ELLEN G, WHITE PERIODICAL ARTICLES, SUBJECT INDEX
Ellen G. White Estate, Review and Herald Publishing Association, Washington, D.C., 1980, 1,072 pages, $19.75.
Ellen White wrote some 4,600 articles that appeared in such journals as the Review, Signs of the Times, The Youth's Instructor, and The Health Reformer. Of these, 75 to 80 percent have not been reproduced in currently available Ellen G. White books. Now, for the first time, the White Estate is making available a copy of the card index for this valuable spiritual material. This new volume is the only index available today to the journal articles. It makes accessible information that until now was obtainable only in the White Estate and the several Ellen G. White Research Centers.
GOD'S WAY TO A NEW YOU
Dick Winn, Pacific Press, Mountain View, California, 1979, 171 pages, $1.00.
Using the analogy of restoring antique cars, Winn unfolds the encouraging story of how God restores sinners. Replete with down-to-earth illustrations from real life in the now, the book goes back to the original rebellion in heaven to emphasize the good news of Christ's coming to earth to bring salvation and restoration. The accent is on how God can do for us that which we cannot do for ourselves.

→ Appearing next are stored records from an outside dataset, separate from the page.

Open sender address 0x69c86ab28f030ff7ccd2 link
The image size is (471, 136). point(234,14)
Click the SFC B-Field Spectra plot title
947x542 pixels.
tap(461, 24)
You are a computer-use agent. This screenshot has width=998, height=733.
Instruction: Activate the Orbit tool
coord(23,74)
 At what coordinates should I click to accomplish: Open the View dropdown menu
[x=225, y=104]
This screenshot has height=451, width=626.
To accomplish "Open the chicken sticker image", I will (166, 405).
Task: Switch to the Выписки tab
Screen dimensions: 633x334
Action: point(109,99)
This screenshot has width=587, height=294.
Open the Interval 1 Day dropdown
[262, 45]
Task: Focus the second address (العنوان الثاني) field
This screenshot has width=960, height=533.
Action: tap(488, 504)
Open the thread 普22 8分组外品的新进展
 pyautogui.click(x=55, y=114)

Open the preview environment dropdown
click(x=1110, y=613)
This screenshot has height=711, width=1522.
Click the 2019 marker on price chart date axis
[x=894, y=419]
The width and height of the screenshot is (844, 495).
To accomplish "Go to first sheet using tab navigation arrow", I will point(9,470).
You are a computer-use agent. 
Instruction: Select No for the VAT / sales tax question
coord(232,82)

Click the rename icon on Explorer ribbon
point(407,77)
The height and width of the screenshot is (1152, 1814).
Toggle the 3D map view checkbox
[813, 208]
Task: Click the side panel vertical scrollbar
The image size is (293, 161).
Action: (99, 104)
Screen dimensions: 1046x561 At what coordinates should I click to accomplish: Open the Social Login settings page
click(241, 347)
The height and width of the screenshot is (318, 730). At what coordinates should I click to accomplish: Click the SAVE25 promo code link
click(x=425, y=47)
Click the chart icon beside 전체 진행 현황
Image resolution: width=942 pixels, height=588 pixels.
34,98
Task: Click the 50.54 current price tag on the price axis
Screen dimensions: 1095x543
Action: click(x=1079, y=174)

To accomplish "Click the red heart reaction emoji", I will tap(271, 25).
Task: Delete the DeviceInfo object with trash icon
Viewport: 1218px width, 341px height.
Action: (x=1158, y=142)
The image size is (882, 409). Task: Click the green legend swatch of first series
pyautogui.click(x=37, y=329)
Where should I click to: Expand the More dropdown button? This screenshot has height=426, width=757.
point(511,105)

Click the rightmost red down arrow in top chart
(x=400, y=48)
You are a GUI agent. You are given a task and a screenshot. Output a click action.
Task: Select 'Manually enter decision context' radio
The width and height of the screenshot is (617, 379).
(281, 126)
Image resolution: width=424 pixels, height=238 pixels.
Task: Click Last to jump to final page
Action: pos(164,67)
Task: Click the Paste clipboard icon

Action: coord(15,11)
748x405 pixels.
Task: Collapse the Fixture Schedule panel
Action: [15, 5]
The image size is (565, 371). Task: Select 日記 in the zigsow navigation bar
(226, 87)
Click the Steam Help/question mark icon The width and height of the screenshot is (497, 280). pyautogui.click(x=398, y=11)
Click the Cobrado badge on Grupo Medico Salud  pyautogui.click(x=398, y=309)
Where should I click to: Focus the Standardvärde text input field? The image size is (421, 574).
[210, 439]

Winn shows how God's great plan for ancient Israel will ultimately succeed through spiritual Israel. This topic leads into a discussion of the messages of the three angels of Revelation 14, with special attention to the great truth of righteousness by faith, and the assurance of Christ's second advent.
The closing chapters deal with the completed restoration as presented in Revelation 20-22.
Various elements in the book encourage thoughtful reading—frequent lists of provocative questions, true or false statements, and line drawings.
Winn's background includes teaching and authoring religious textbooks. He is presently associated with Weimar Institute, in northern California, a unique health and educational enterprise.
A BOLD ONE FOR GOD
Charles G. Edwards, Pacific Press, Mountain View, California, 1979, 160 pages, $4.50.
Yvonne Davy, Pacific Press, Mountain View, California, 1979, 126 pages, $4.50.
The story of the Reformation is one that continues to inspire hearts to courage and loyalty. These two books, written in narrative style with youth as well as adults in mind, portray vividly some of the great events that are the heritage of Protestantism.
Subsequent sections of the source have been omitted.